High Flying Bird Recensione, l’NBA tra lockout, ideali e razzismo

High Flying Bird

Un film sul basket dove non si vede nessuno (o quasi) giocare a basket. Se nel nuovo film esclusiva Netflix High Flying Bird vi aspettavate la faccia più romantica, salvifica ed epica della pallacanestro in stile Coach Carter, rimarrete delusi: la nuova pellicola diretta da Steven Soderbergh (Oscar nel 2001 con Traffic) è un continuo e verboso sproloquio su accordi economici, doppi giochi, strategie e tutto quello che riguarda il “gioco sopra il gioco” come lo definisce l’agente sportivo Ray Burke (André Holland) riferendosi alla sovrastruttura chiaroscura e semitrasparente che muove le fila di uno degli sport più seguiti in USA e nel mondo.La cornice narrativa è quella del lockout, che nell’NBA equivale ad una sorta di sciopero sportivo scatenato, spesso e volentieri (come in questo caso), dal mancato raggiungimento di un accordo economico tra i soggetti che muovono le fila del tutto: lega, tv, proprietà e associazione giocatori. Ma il contesto di crisi è solo un pretesto per il regista – qua lontano anni luce dai riflettori hollywoodiani di Ocean’s Eleven & Co – per andare a toccare, e affondare, il tema razziale, giustamente nella sua declinazione più strettamente sportiva. Ma non solo. Ecco allora la presenza puntuale, e quasi totemica, del vecchio e bonario allenatore di periferia Spencer (Bill Duke) che a chiunque parli di schiavitù e discriminazione razziale in sua presenza, o nel suo campo, chiede la frase lasciapassare “amo il Signore e tutti i suoi figli neri”.

High Flying Bird

Davide contro Golia

Sfaccettato, a tratti indefinibile e sfuggente, costantemente in apparente affanno ma comunque sicuro di sé e rivoluzionario. Il protagonista del nuovo film firmato Soderbergh è il pilastro che, da solo, sorregge l’intera impalcatura narrativa che, seppur nella sua linearità convince, faticherà – e non poco – a tenere incollato alla poltrona il telespettatore italiano che del basket americano può contare (mediamente) su qualche reminiscenza del mito di Michael Jordan e poco altro. Figuriamoci se ci si sposta su ambiti più commerciali e istituzionali del movimento. Per certi versi High Flying Bird può essere interpretato come una specie di moderna lotta tra Davide e Golia, dove il piccolo ma sagace procuratore coglie l’occasione del lockout per provare a “rubare il gioco” dalle mani dei grandi che ne detengono oramai il controllo totale. E, solo per un momento, anche grazie all’effetto dei social (tema ricorrente anche questo nel nuovo film di Soderbergh) si riesce ad intravedere quel progetto – tra l’ambizioso e il puerile – di riportare alla sua più pura e naturale forma il basket, non più un prodotto ma un’esperienza reale che “torna in strada”, riconsegnandosi come patrimonio di tutti. Giocatori compresi. Come Unsane, anche High Flying Bird è stato interamente girato con iPhone 8. Un po’ si nota (colori “esplosivi” e inquadrature imperfette) un po’ no per merito di una strategia di ripresa mirata nel saper sfruttare lo strumento – lo smartphone in questo caso – nel modo più coerente e intelligente possibile a quella che è la sua natura.
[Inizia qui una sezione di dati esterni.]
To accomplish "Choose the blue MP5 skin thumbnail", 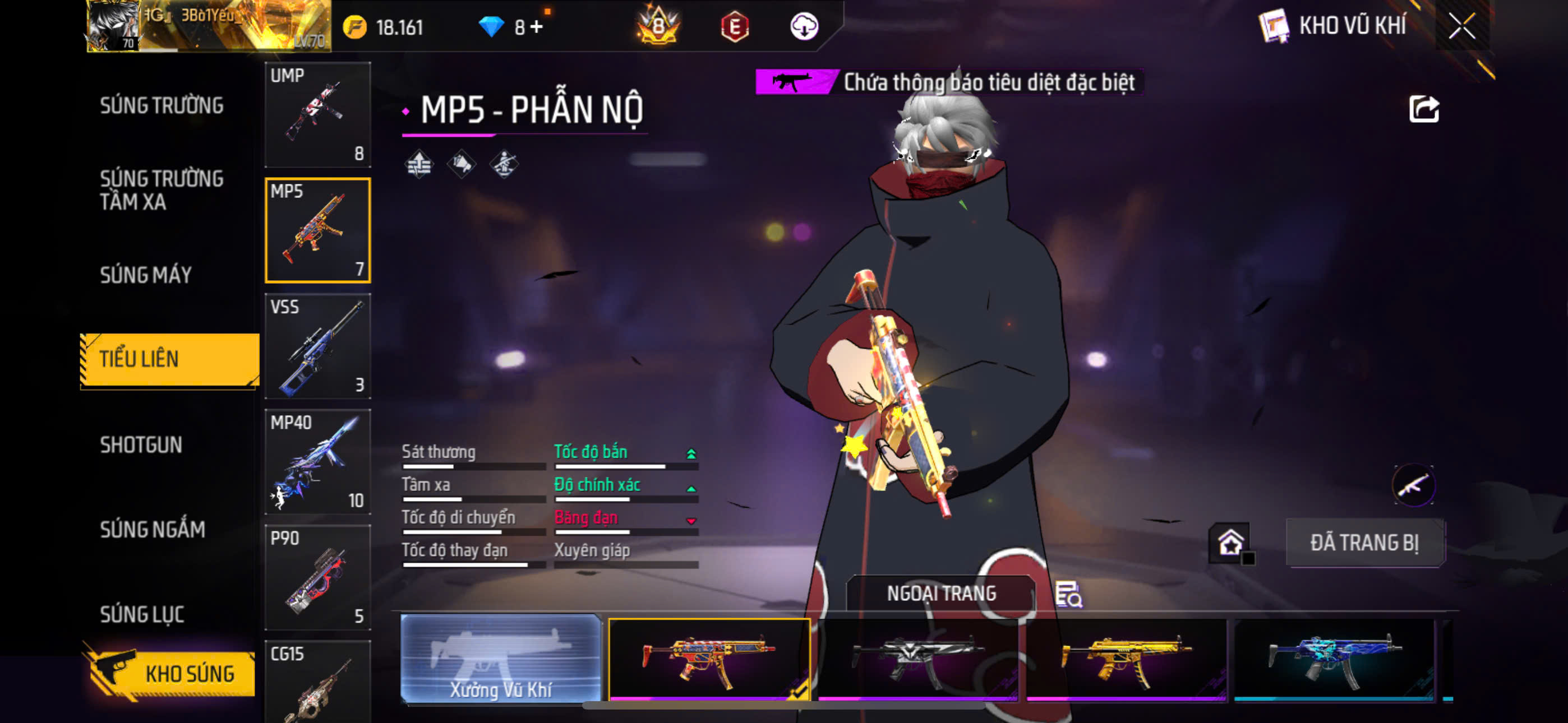I will [x=1333, y=660].
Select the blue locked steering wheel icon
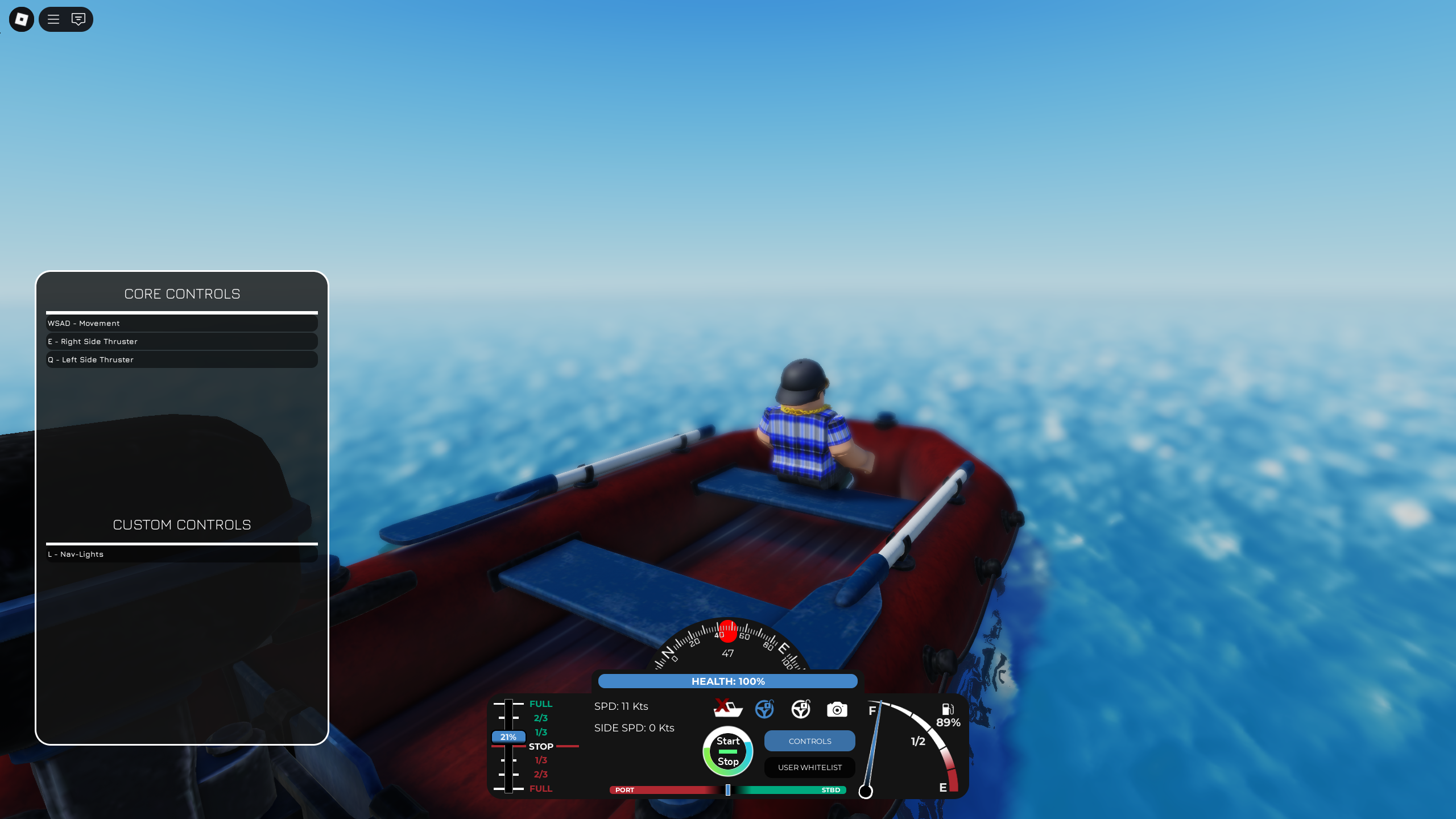 tap(764, 709)
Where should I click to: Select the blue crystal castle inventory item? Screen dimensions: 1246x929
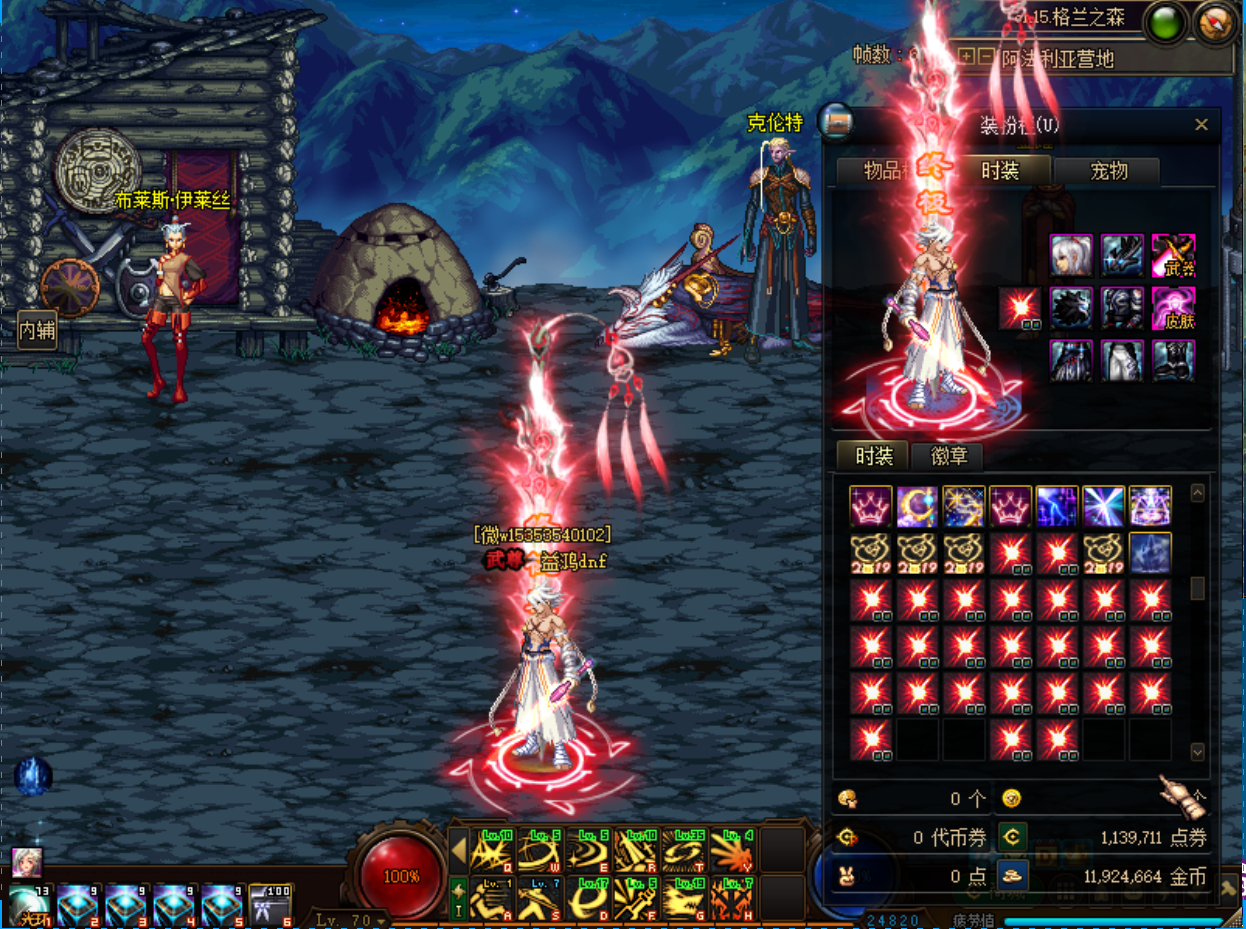click(x=1150, y=553)
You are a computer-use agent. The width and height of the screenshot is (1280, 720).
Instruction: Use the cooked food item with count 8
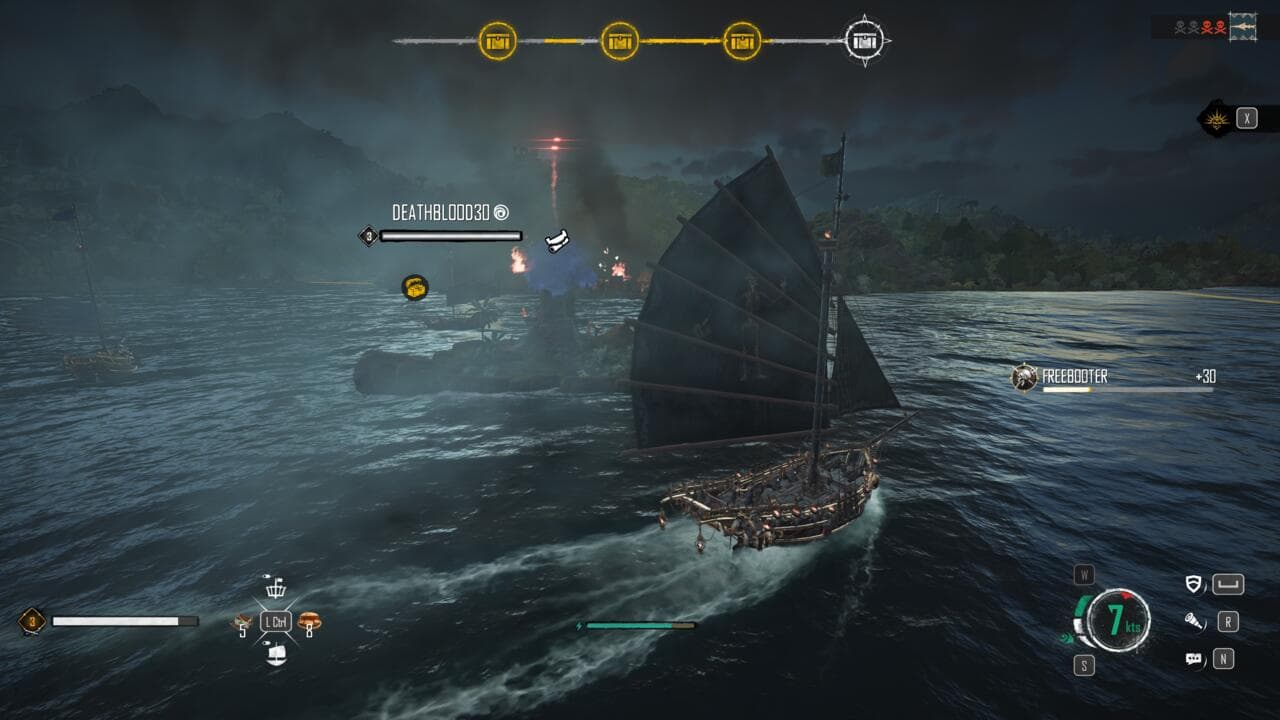[309, 621]
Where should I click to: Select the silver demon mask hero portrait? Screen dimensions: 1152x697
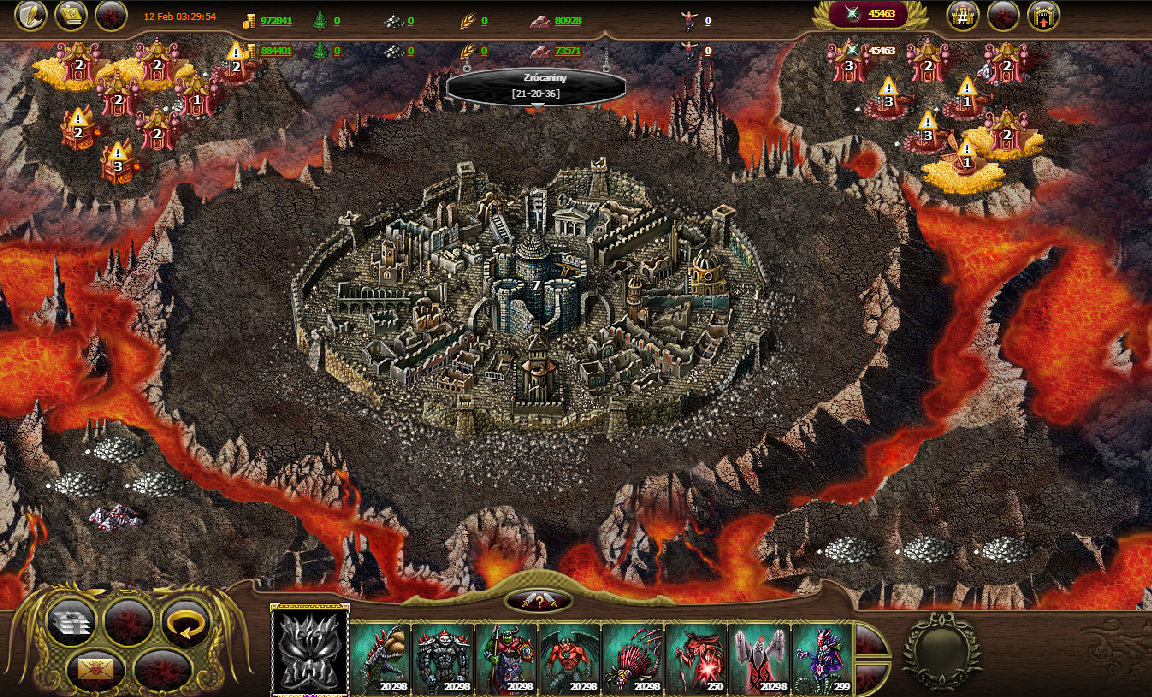[x=310, y=648]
High Flying Bird funziona senza intoppi nel raccontare e contrapporre visioni di ammirazione e idealizzazione del basket – su tutti quella romantica e ingenua del mite Spencer – all’approccio più commerciale e imprenditoriale di chi, invece, con la pallacanestro vuole tornare il prima possibile a far girare una giostra da miliardi di dollari all’anno. La regia di Soderbergh zoppica, invece, nel tratteggiare la sfera più umana, relazionale e personale dei personaggi, che quasi mai vengono proiettati al di fuori della loro sfera sportiva (e di massimi sistemi), se non per qualche sporadico sconfinamento e una poco più che abbozzata liaison amorosa. La storia di High Flying Bird è (volutamente) depersonalizzata, distaccata, asettica, filtrata da un taglio quasi documentaristico (ci sono anche alcuni intermezzi con interviste a giocatori professionisti) che rallenta il ritmo di un montaggio già non particolarmente vivace e serrato, ma che doveva evidentemente essere così. Soderbergh sacrifica ritmo e intrattenimento sull’altare di una narrazione spiccatamente di denuncia.